These cases, filed by the corporations Hobby Lobby and the Conestoga Wood Corp. against Secretary of Health and Human Services Kathleen Sebelius, contend that the contraception mandate, a health-act provision that requires employers to include forms of birth control as part of their health-insurance plans, is a violation of the religious liberties of employers who may consider birth control to be a sin.

We believe that challenges to the contraception mandate on the grounds of religious liberties by corporations are unfounded, lacking in legal precedent, and themselves constitute a violation of the religious liberties of employees whose employers reject the mandate.

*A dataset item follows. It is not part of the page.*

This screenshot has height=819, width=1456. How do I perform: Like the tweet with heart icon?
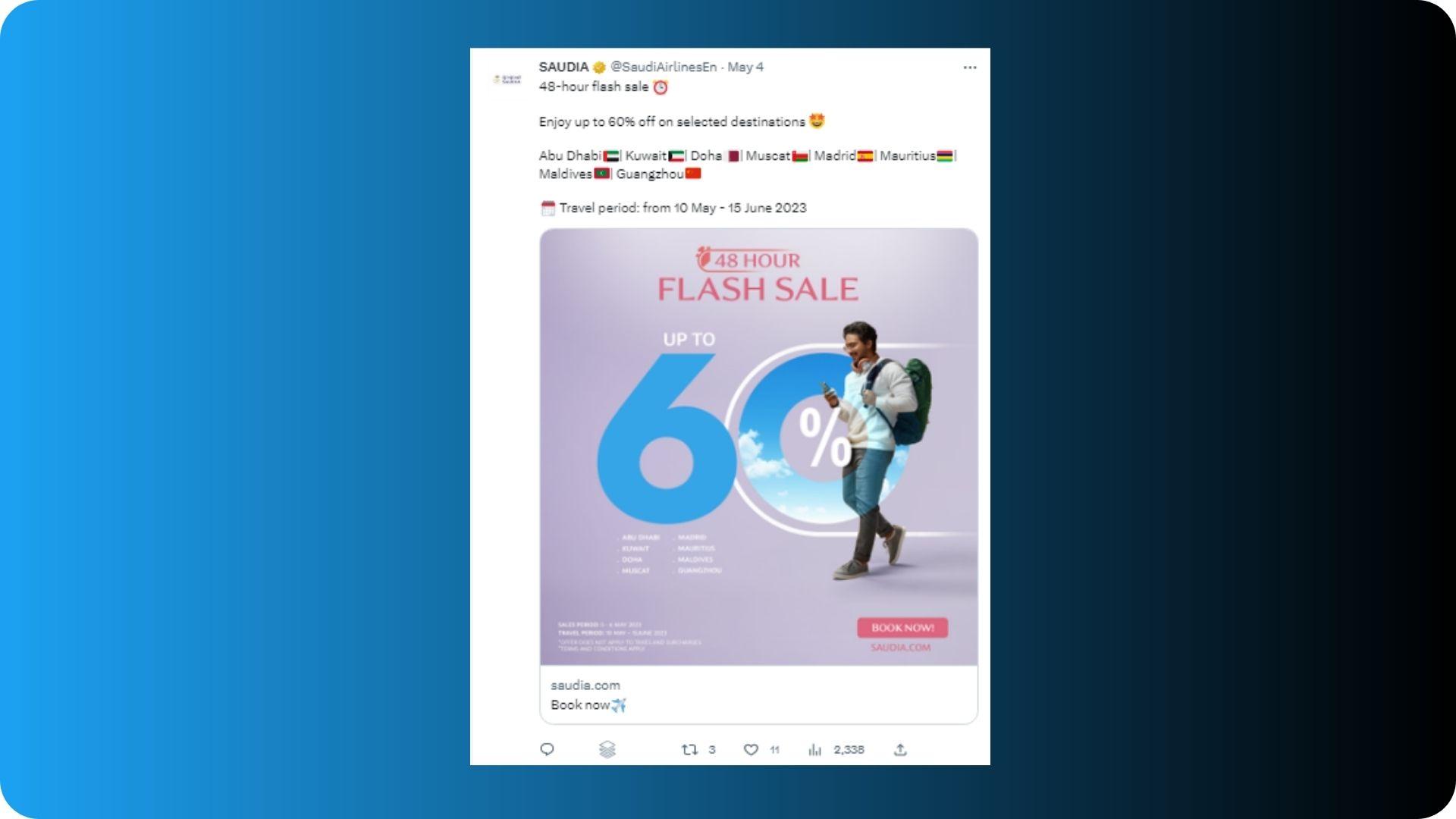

The basic premise of the arguments made by companies such as Hobby Lobby is that forcing corporations to pay for birth control in their insurance plans violates the First Amendment rights of corporate owners who are personally opposed to birth control. Specifically, Hobby Lobby and Conestoga cite the Religious Freedom Restoration Act, which states that, in order to enforce a statue that burdens one’s religious practice, the government must show that the statue is part of compelling interest that can’t be achieved otherwise.

This argument is flawed for many reasons, the main one being that Hobby Lobby and Conestoga are for-profit corporations, groups that were never intended to be covered by the religious-freedom law. In fact, the law was drafted in response to Native Americans who used peyote as a key aspect in some religious ceremonies being fired for using said drug. The law concerns individuals and nonprofit, overtly religious entities, two categories that these corporations clearly do not fit into.

And, when it comes to for-profit corporations, there is no legal precedent for the granting of religious liberties because of the corporate veil. The corporate veil is essentially the practice of treating the rights of corporations as separate from the rights of its owners. This veil is a cornerstone of both legal law and American economic practice and should ensure that there is no legal standing for a challenge to the contraception mandate on these grounds.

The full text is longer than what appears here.